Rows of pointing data
....................

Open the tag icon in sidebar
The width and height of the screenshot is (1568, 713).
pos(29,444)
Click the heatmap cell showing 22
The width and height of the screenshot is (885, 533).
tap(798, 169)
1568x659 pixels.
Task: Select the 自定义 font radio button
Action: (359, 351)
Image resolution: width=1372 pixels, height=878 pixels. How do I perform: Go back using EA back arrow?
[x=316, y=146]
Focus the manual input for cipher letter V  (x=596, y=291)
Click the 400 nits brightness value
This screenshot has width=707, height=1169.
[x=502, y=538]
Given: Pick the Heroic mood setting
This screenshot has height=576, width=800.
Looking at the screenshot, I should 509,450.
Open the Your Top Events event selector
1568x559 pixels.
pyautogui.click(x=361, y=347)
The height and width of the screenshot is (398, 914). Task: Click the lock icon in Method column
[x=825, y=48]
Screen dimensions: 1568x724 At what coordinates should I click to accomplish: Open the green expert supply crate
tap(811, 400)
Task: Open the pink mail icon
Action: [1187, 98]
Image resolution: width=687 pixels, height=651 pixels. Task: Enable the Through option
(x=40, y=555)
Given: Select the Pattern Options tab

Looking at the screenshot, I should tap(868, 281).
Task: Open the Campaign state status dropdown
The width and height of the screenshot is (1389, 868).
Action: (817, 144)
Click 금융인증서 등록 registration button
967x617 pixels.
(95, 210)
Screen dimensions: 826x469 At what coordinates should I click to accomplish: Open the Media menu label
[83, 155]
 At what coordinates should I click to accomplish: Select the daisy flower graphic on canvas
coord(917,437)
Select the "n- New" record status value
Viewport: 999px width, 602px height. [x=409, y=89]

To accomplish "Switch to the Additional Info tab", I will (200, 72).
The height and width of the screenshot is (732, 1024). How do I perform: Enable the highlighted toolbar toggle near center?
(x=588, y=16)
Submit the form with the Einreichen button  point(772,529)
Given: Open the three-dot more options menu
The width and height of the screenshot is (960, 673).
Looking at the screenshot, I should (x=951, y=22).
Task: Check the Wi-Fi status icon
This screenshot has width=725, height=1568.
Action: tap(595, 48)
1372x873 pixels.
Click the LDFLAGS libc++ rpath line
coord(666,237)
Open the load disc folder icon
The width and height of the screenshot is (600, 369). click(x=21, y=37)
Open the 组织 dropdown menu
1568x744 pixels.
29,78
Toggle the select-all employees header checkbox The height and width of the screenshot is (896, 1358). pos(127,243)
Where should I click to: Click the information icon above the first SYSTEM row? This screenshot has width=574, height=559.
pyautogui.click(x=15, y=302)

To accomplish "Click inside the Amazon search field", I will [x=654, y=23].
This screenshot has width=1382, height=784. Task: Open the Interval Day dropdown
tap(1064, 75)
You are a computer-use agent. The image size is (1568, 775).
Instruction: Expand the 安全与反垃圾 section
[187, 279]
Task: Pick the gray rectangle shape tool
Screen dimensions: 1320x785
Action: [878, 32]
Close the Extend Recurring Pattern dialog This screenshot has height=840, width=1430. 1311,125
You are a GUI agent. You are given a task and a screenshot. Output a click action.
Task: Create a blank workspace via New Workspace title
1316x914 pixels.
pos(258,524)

....................

◆ WORK INSTRUCTIONS ◆
Reproduce the data from the line with "Task: Open the Campaign state status dropdown" up to and including the line with "Close the Extend", substituting "drop-down" for each occurrence of "dropdown". Leave everything else unchanged.

◆ FULL SOLUTION ◆
Task: Open the Campaign state status drop-down
The width and height of the screenshot is (1389, 868).
Action: (817, 144)
Click 금융인증서 등록 registration button
967x617 pixels.
(95, 210)
Screen dimensions: 826x469 At what coordinates should I click to accomplish: Open the Media menu label
[83, 155]
 At what coordinates should I click to accomplish: Select the daisy flower graphic on canvas
coord(917,437)
Select the "n- New" record status value
Viewport: 999px width, 602px height. [x=409, y=89]

To accomplish "Switch to the Additional Info tab", I will (200, 72).
The height and width of the screenshot is (732, 1024). How do I perform: Enable the highlighted toolbar toggle near center?
(x=588, y=16)
Submit the form with the Einreichen button  point(772,529)
Given: Open the three-dot more options menu
The width and height of the screenshot is (960, 673).
Looking at the screenshot, I should (x=951, y=22).
Task: Check the Wi-Fi status icon
This screenshot has width=725, height=1568.
Action: tap(595, 48)
1372x873 pixels.
Click the LDFLAGS libc++ rpath line
coord(666,237)
Open the load disc folder icon
The width and height of the screenshot is (600, 369). click(x=21, y=37)
Open the 组织 drop-down menu
1568x744 pixels.
29,78
Toggle the select-all employees header checkbox The height and width of the screenshot is (896, 1358). pos(127,243)
Where should I click to: Click the information icon above the first SYSTEM row? This screenshot has width=574, height=559.
pyautogui.click(x=15, y=302)

To accomplish "Click inside the Amazon search field", I will [x=654, y=23].
This screenshot has width=1382, height=784. Task: Open the Interval Day drop-down
tap(1064, 75)
You are a computer-use agent. The image size is (1568, 775).
Instruction: Expand the 安全与反垃圾 section
[187, 279]
Task: Pick the gray rectangle shape tool
Screen dimensions: 1320x785
Action: [878, 32]
Close the Extend Recurring Pattern dialog This screenshot has height=840, width=1430. 1311,125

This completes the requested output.